== Task ==
Only the lines from the one containing "The width and height of the screenshot is (1474, 651)." through the one containing "Task: Rotate the image with the rotate icon" should be printed, exactly as they appear below, with both ends included.

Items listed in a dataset
▬▬▬▬▬▬
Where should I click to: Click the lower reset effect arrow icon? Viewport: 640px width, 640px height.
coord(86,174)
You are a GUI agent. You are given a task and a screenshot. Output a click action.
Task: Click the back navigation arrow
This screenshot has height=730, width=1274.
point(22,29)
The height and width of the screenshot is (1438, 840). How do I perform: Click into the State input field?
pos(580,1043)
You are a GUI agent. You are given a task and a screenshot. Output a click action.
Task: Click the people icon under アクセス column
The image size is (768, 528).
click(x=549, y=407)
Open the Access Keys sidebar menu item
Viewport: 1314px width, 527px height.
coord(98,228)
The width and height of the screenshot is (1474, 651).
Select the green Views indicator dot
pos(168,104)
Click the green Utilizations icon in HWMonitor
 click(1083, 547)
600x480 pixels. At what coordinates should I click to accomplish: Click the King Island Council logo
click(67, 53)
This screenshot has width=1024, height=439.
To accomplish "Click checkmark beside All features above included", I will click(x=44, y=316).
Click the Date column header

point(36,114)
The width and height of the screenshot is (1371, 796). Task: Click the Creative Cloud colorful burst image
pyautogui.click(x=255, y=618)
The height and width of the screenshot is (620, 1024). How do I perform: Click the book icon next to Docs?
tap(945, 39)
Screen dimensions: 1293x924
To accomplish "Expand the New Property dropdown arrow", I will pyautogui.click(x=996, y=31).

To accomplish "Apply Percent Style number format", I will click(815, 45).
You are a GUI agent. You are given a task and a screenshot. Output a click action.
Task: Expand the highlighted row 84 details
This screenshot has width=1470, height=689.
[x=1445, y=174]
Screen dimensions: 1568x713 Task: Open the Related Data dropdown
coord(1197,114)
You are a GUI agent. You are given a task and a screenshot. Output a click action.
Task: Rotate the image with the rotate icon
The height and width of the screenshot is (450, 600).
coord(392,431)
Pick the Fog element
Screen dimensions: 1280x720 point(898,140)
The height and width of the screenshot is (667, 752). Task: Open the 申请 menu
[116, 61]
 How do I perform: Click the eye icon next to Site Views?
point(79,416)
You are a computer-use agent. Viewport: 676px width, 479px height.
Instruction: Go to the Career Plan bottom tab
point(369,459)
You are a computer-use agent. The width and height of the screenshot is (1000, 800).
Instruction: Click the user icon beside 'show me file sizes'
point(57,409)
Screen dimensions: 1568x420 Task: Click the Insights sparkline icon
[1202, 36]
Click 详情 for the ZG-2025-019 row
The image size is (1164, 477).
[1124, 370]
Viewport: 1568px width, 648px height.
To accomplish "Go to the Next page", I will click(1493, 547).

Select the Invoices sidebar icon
▬▬▬▬▬▬
== Solved exercise ==
The width and height of the screenshot is (1474, 651).
Select the green Views indicator dot
pos(168,104)
Click the green Utilizations icon in HWMonitor
 click(1083, 547)
600x480 pixels. At what coordinates should I click to accomplish: Click the King Island Council logo
click(67, 53)
This screenshot has width=1024, height=439.
To accomplish "Click checkmark beside All features above included", I will click(x=44, y=316).
Click the Date column header

point(36,114)
The width and height of the screenshot is (1371, 796). Task: Click the Creative Cloud colorful burst image
pyautogui.click(x=255, y=618)
The height and width of the screenshot is (620, 1024). How do I perform: Click the book icon next to Docs?
tap(945, 39)
Screen dimensions: 1293x924
To accomplish "Expand the New Property dropdown arrow", I will pyautogui.click(x=996, y=31).

To accomplish "Apply Percent Style number format", I will click(815, 45).
You are a GUI agent. You are given a task and a screenshot. Output a click action.
Task: Expand the highlighted row 84 details
This screenshot has width=1470, height=689.
[x=1445, y=174]
Screen dimensions: 1568x713 Task: Open the Related Data dropdown
coord(1197,114)
You are a GUI agent. You are given a task and a screenshot. Output a click action.
Task: Rotate the image with the rotate icon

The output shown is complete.